Wednesday, November 6, 2013

NCCI

In the past few weeks, there have been a number of relatively routine news stories about NCCI filing new rates and loss costs in various states. Florida just approved a 0.7% increase in average loss costs, based on NCCI recommendations. And Connecticut just approved a 3.2% increase in WC loss costs that had been filed by NCCI. In August, NCCI filed a 4.5% decrease in Illinois Advisory Rates for Workers Comp.

This all got me thinking that a lot of folks might not have a good understanding of what NCCI-the National Council on Compensation Insurance- is and how it operates. And so, this short primer on the organization that is so central to Workers Compensation insurance rates and premium in so many states.

NCCI was organized in 1922 and became operational in 1923, establishing rates for Workers Compensation in ten states. Workers Compensation laws in the U.S. had begun just a decade earlier (The Accidental Republic by John Fabian Witt gives a great history of this.) In the ensuing years, NCCI has significantly increased the number of states where its ratemaking services are used so that a majority of U.S. jurisdictions now use NCCI as the rating bureau for Workers Comp.

That means that, in those states, NCCI has loss and payroll data reported to it by member insurance companies so that NCCI can calculate future rates and rate components (like loss costs) and experience modification factors. NCCI also writes the various manuals of rules that govern premium computation in those states.

But to understand what NCCI is, one should also understand what it is not. It is not a government agency. It is a not-for-profit corporation created by the insurance industry (and technically owned by its member insurance companies.) Insurance company executives constitute a majority of the board of directors of NCCI. And most of NCCI's revenue comes from the fees that insurance companies pay to it. So it's a mistake to characterize NCCI as a regulatory agency, given this close relationship between NCCI and member insurance companies. Yet NCCI is independent of those insurance companies, at least, as independent as an organization can be with such close ties to the industry.

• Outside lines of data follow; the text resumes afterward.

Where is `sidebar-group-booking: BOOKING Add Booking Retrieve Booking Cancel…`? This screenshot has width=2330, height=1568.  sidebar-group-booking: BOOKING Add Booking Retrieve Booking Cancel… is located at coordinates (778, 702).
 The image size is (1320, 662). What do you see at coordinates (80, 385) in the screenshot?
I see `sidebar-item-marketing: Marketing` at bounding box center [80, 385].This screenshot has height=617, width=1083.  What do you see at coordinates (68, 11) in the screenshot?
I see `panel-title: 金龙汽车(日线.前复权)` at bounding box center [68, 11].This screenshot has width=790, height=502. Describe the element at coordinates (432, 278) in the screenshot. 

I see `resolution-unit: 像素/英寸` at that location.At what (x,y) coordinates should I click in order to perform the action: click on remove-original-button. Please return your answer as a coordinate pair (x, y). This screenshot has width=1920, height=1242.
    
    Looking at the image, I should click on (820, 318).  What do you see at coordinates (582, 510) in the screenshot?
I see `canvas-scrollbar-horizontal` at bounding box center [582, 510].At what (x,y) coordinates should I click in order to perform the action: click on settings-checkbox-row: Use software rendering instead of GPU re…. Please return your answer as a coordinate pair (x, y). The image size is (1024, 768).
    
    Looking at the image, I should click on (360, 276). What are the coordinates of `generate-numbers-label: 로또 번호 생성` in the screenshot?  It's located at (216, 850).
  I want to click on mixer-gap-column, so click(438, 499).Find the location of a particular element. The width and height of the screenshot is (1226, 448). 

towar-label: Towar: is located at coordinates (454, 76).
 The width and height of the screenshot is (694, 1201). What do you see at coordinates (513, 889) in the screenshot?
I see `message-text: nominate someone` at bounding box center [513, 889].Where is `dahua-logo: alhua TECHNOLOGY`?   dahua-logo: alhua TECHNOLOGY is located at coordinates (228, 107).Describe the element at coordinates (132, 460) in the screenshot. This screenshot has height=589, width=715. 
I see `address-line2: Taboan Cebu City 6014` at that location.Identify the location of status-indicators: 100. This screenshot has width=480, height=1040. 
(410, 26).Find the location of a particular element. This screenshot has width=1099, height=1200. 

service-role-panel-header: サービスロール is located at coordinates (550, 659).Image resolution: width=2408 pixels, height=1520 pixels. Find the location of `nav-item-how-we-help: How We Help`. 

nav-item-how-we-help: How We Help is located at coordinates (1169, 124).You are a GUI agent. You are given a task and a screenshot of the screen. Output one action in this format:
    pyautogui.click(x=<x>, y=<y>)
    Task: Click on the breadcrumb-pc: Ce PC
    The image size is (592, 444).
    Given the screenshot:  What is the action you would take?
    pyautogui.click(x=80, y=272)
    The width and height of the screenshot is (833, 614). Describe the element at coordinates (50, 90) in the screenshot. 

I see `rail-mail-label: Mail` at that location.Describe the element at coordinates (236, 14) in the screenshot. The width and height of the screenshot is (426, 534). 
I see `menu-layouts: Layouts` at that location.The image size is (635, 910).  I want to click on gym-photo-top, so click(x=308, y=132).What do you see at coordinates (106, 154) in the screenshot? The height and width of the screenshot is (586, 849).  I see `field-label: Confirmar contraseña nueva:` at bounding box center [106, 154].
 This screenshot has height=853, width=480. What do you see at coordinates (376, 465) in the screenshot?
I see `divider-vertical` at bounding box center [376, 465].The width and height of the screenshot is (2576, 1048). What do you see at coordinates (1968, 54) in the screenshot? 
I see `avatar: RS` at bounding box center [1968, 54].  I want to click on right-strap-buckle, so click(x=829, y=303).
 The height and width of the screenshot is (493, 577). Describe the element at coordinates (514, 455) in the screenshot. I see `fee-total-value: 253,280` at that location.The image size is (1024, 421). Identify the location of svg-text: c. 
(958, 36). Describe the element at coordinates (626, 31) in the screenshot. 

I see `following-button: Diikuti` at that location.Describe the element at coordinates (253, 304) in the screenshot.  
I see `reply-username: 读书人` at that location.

The rates and rating manuals developed by NCCI must be filed with and approved by the various state insurance regulators, but in many states such regulatory oversight is, in this writer/s opinion at least, not as vigorous and well-funded as it might be. And in my experience, NCCI's own internal enforcement of its rules and regulations over member insurers has not always been as thorough and vigilant as policyholders might wish. At the end of the day, NCCI places a high priority on keeping its customers happy. And NCCI's customers are insurance companies, not the policyholders/employers who buy insurance from NCCI member companies.